5. Multiblock allocation
When Ext3 needs to write new data to the disk, there's a block allocator that decides which free blocks will be used to write the data. But the Ext3 block allocator only allocates one block (4KB) at a time. That means that if the system needs to write the 100 MB data mentioned in the previous point, it will need to call the block allocator 25600 times (and it was just 100 MB!). Not only this is inefficient, it doesn't allow the block allocator to optimize the allocation policy because it doesn't knows how many total data is being allocated, it only knows about a single block. Ext4 uses a "multiblock allocator" (mballoc) which allocates many blocks in a single call, instead of a single block per call, avoiding a lot of overhead. This improves the performance, and it's particularly useful with delayed allocation and extents. This feature doesn't affect the disk format.
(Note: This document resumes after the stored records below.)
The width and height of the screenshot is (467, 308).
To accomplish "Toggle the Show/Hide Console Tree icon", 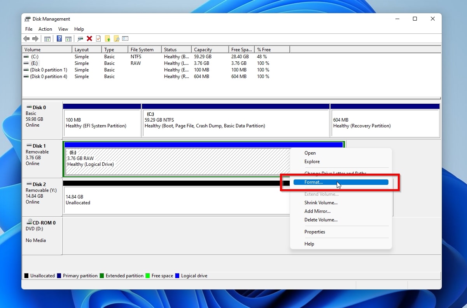I will click(47, 38).
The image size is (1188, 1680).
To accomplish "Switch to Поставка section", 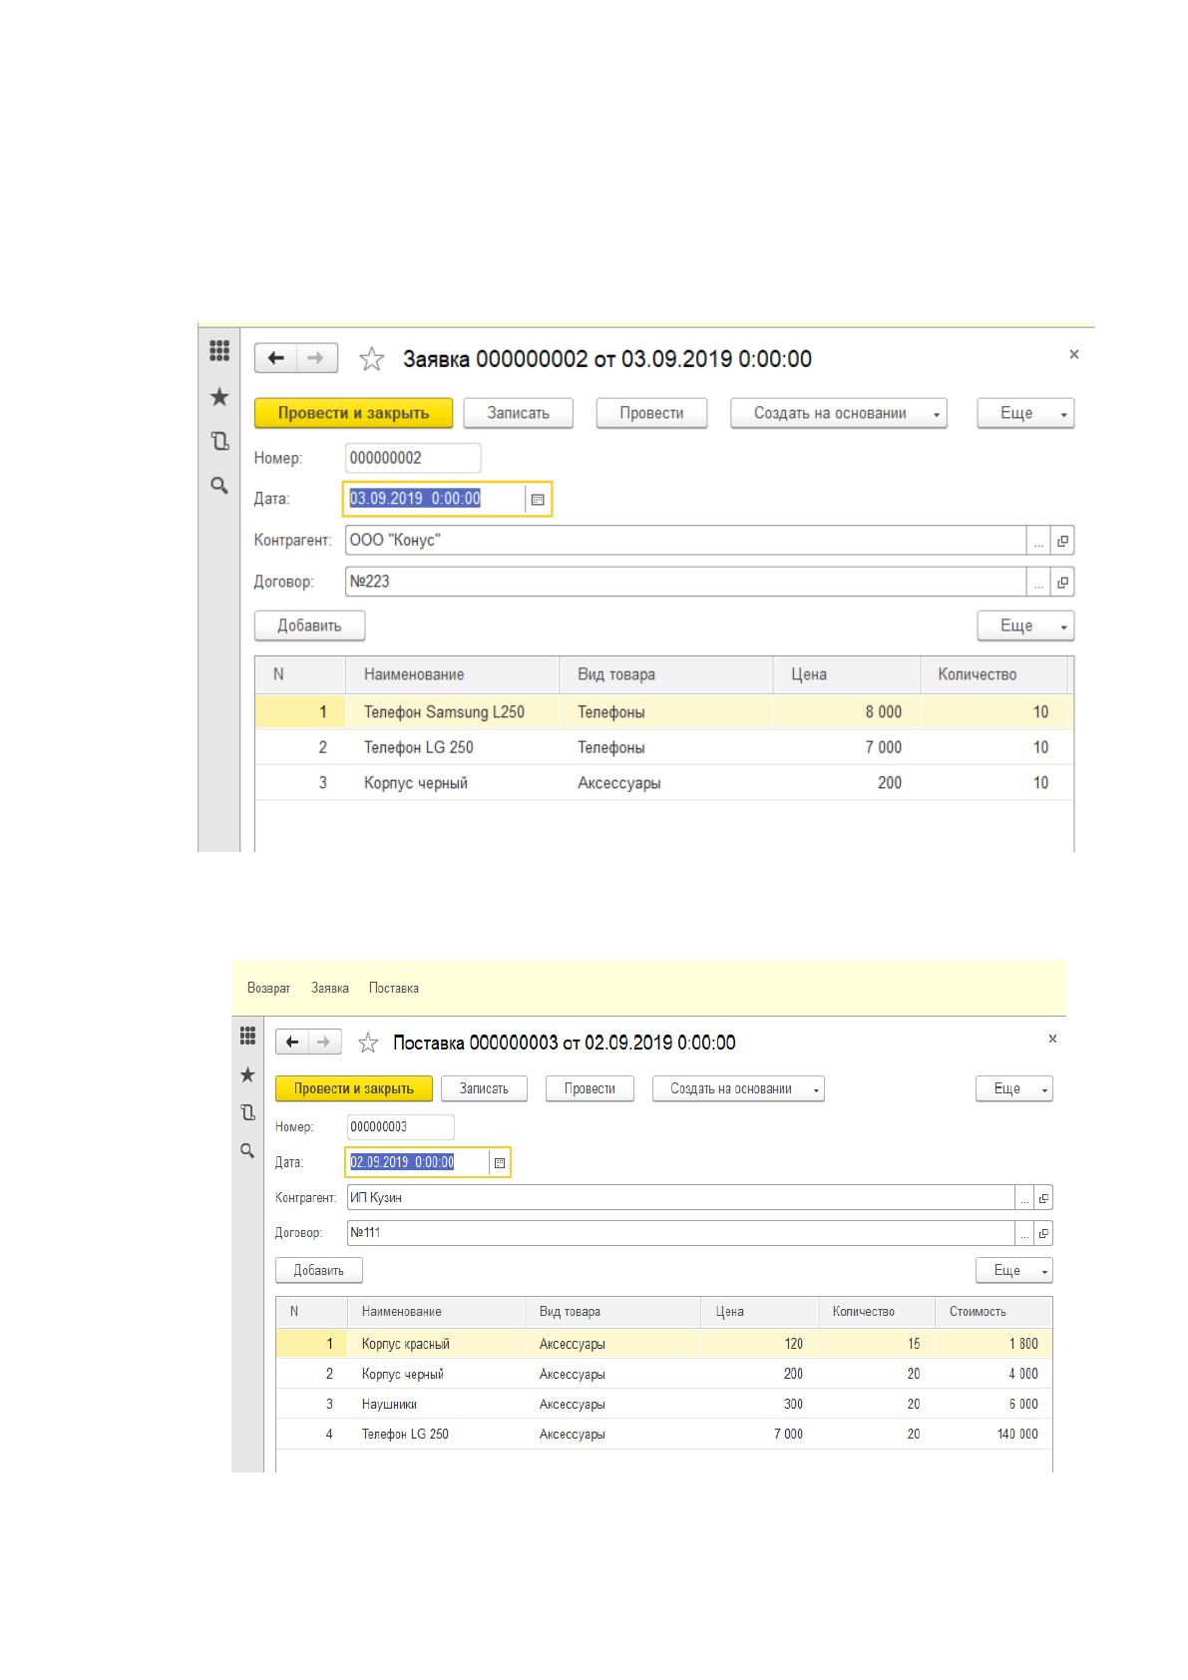I will pos(394,989).

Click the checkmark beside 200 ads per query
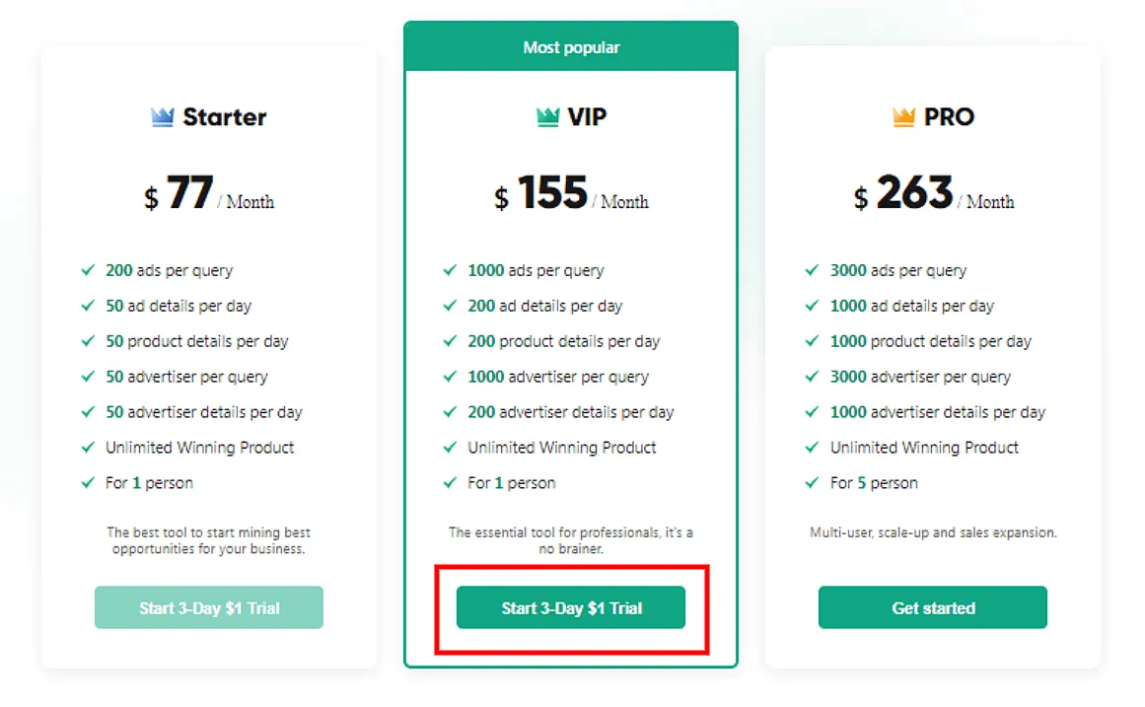(87, 270)
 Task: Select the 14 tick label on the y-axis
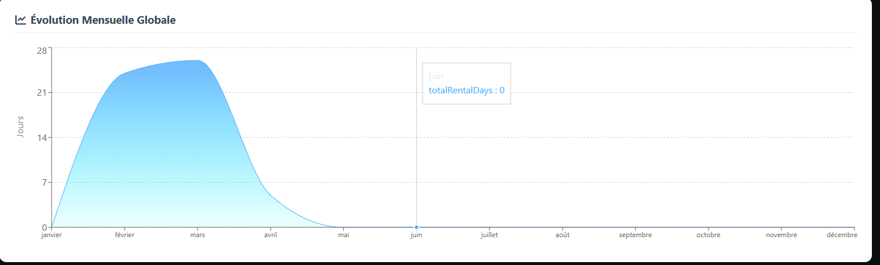(x=42, y=137)
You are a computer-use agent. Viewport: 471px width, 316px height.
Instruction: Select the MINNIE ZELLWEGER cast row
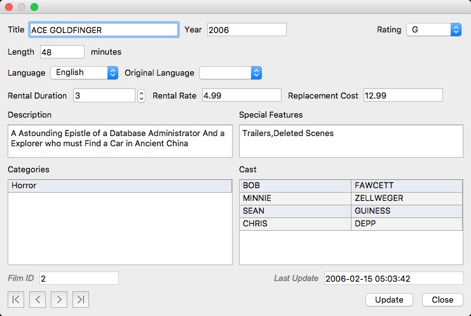[350, 198]
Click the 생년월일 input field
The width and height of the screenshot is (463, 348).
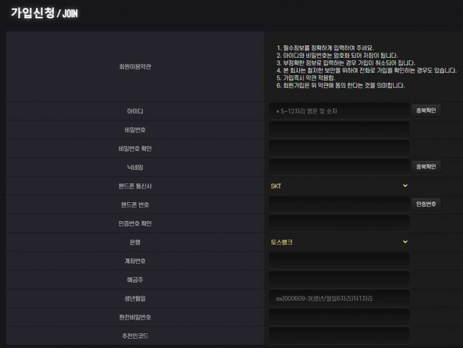click(x=339, y=299)
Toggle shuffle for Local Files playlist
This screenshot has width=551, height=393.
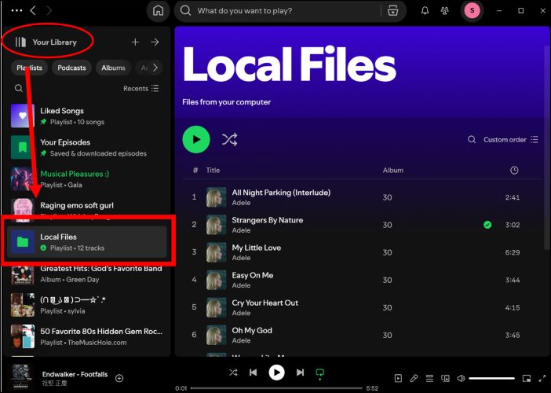pos(229,140)
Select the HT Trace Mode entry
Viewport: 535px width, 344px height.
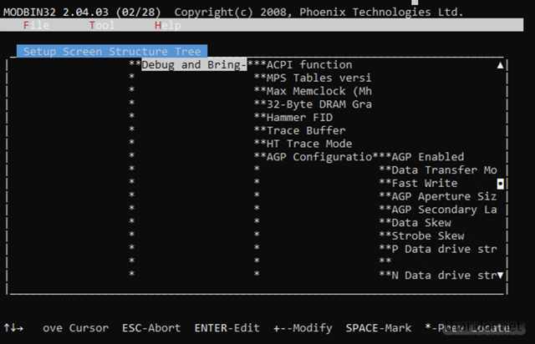pyautogui.click(x=309, y=144)
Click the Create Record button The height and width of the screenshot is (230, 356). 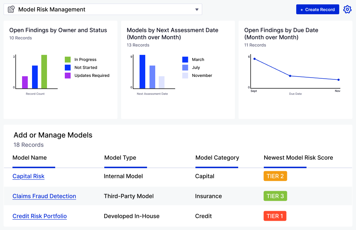click(318, 10)
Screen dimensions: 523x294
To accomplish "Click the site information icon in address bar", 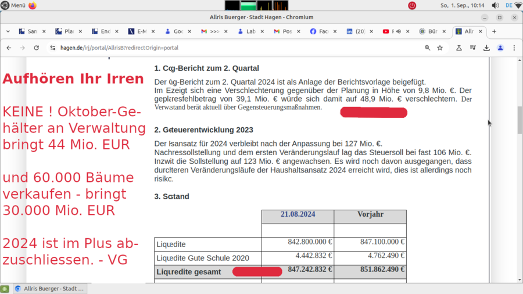I will [x=52, y=48].
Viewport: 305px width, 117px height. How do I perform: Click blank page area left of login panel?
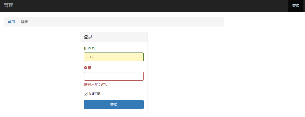coord(39,73)
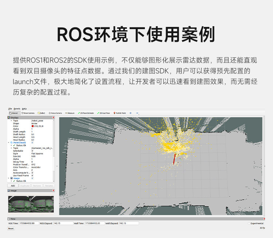Viewport: 273px width, 238px height.
Task: Click the Publish Point tool
Action: pyautogui.click(x=120, y=113)
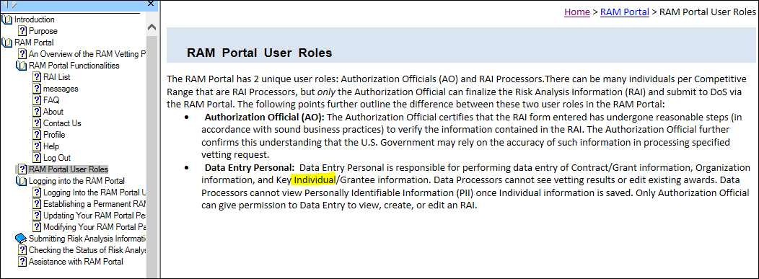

Also, note that the Ext4 block/inode allocator has other improvements, described in detail in this paper.
6. Delayed allocation
Delayed allocation is a performance feature (it doesn't change the disk format) found in a few modern filesystems such as XFS, ZFS, btrfs or Reiser 4, and it consists in delaying the allocation of blocks as much as possible, contrary to what traditionally filesystems (such as Ext3, reiser3, etc) do: allocate the blocks as soon as possible. For example, if a process write()s, the filesystem code will allocate immediately the blocks where the data will be placed - even if the data is not being written right now to the disk and it's going to be kept in the cache for some time. This approach has disadvantages. For example when a process is writing continually to a file that grows, successive write()s allocate blocks for the data, but they don't know if the file will keep growing. Delayed allocation, on the other hand, does not allocate the blocks immediately when the process write()s, rather, it delays the allocation of the blocks while the file is kept in cache, until it is really going to be written to the disk. This gives the block allocator the opportunity to optimize the allocation in situations where the old system couldn't. Delayed allocation plays very nicely with the two previous features mentioned, extents and multiblock allocation, because in many workloads when the file is written finally to the disk it will be allocated in extents whose block allocation is done with the mballoc allocator. The performance is much better, and the fragmentation is much improved in some workloads.
7. Fast fsck
Fsck is a very slow operation, especially the first step: checking all the inodes in the file system. In Ext4, at the end of each group's inode table will be stored a list of unused inodes (with a checksum, for safety), so fsck will not check those inodes. The result is that total fsck time improves from 2 to 20 times, depending on the number of used inodes (http://kerneltrap.org/Linux/Improving_fsck_Speeds_in_Ext4). It must be noticed that it's fsck, and not Ext4, who will build the list of unused inodes. This means that you must run fsck to get the list of unused inodes built, and only the next fsck run will be faster (you need to pass a fsck in order to convert a Ext3 filesystem to Ext4 anyway). There's also a feature that takes part in this fsck speed up - "flexible block groups" - that also speeds up filesystem operations.
8. Journal checksumming
The journal is the most used part of the disk, making the blocks that form part of it more prone to hardware failure. And recovering from a corrupted journal can lead to massive corruption. Ext4 checksums the journal data to know if the journal blocks are failing or corrupted. But journal checksumming has a bonus: it allows one to convert the two-phase commit system of Ext3's journaling to a single phase, speeding the filesystem operation up to 20% in some cases - so reliability and performance are improved at the same time. (Note: the part of the feature that improves the performance, the asynchronous logging, is turned off by default for now, and will be enabled in future releases, when its reliability improves)
9. "No Journaling" mode
Journaling ensures the integrity of the filesystem by keeping a log of the ongoing disk changes. However, it is know to have a small overhead. Some people with special requirements and workloads can run without a journal and its integrity advantages. In Ext4 the journaling feature can be disabled, which provides a small performance improvement.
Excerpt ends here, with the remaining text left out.